So let me go over this.
I was married for 27+years
I divorced him.
Was getting his SS.
I remarried the man was police officer so I get nothing from him.
I only get mine at a wonderful 300.00 a month.
I was told that’s all I get since my ex is still living.
R.F.
If you remarry, you generally cannot collect benefits on your former spouse’s record unless your later marriage ends. Generally, you must be married for one year before you can get spouse’s benefits.
anamar
Only married for one year?
R.F.
Generally, if you have been married to someone who is receiving retirement benefits, you may also qualify for spousal benefits. You need to have been married for a minimum of one year to qualify for benefits under your current spouse’s record.
Lainey
I love these arlcties. How many words can a wordsmith smith?
Cathy W.
I had to retire at 62 before full retirement age of 66 because of bad health. My husband’s full ss amount is more than mine. If he predeceases me, can I choose to have his ss rather than keep mine? i am now 68 and he is 71. Neither of us is working.
R.F.
Hi Cathy, if you’re getting benefits based on your own work, you will have to contact us. We’ll check to see if you can get more money as a widow. If so, you’ll get a combination of benefits that equals the higher amount. You must complete an application to switch to survivors benefits.

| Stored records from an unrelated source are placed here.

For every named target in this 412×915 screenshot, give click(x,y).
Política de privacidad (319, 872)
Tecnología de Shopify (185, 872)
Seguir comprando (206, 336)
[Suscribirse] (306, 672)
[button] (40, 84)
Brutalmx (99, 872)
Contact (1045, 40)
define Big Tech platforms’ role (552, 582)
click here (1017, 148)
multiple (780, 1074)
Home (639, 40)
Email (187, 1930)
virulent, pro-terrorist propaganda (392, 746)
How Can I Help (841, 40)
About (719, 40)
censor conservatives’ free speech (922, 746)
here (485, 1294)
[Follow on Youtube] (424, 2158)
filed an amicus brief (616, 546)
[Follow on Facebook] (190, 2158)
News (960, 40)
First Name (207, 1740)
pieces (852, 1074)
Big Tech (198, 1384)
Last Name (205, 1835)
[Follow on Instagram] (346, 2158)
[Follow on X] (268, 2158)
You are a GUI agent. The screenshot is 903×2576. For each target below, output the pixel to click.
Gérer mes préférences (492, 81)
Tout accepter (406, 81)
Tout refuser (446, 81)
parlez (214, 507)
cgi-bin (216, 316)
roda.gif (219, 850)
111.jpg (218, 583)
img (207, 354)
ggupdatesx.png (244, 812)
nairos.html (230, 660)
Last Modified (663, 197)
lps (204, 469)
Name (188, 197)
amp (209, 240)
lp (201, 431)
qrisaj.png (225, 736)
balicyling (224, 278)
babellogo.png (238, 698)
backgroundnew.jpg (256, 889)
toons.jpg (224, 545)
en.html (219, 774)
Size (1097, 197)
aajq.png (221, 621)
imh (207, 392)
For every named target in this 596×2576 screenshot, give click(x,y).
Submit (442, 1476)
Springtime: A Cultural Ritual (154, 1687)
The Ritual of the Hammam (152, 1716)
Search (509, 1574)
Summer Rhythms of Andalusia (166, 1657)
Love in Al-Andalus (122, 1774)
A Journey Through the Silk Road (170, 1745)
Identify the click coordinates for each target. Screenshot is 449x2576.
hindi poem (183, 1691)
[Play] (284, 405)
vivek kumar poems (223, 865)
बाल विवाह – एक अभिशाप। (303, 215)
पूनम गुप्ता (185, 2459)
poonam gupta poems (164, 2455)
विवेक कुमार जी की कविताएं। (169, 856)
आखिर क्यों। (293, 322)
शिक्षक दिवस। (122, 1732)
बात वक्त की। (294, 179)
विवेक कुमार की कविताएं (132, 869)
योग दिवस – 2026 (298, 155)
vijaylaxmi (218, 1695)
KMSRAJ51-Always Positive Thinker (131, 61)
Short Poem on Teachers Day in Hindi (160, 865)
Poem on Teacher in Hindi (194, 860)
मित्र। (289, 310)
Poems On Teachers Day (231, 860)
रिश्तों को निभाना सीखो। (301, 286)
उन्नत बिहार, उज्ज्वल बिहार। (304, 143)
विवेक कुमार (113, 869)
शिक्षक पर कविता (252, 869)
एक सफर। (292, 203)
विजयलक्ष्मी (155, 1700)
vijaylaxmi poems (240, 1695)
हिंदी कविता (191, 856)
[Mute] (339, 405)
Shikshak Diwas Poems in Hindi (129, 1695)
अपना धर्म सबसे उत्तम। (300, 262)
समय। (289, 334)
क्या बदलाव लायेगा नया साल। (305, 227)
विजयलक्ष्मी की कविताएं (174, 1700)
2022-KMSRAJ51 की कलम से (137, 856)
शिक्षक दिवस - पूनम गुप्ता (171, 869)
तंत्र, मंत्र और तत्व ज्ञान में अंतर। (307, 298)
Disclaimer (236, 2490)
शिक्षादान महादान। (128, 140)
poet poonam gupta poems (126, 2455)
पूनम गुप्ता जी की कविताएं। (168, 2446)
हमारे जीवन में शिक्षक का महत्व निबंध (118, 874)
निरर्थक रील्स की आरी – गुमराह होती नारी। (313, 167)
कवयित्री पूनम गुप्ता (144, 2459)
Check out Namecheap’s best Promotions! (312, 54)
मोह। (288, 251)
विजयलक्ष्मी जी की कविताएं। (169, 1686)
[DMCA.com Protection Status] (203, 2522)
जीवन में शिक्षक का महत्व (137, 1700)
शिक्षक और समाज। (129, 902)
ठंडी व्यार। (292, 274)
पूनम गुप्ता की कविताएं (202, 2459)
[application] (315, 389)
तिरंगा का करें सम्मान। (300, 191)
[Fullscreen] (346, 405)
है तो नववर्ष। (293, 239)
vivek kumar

Social Security uses the deceased worker’s basic benefit amount to calculate the percentage survivors can get. The percentage depends on the survivor’s age and relationship to the worker. If the worker who died was getting reduced benefits, we’ll base your survivor’s benefit on that amount. In most typical claims for benefits, a widow or widower, at full retirement age or older, generally gets 100 percent of the worker’s basic benefit amount. We hope this information helps.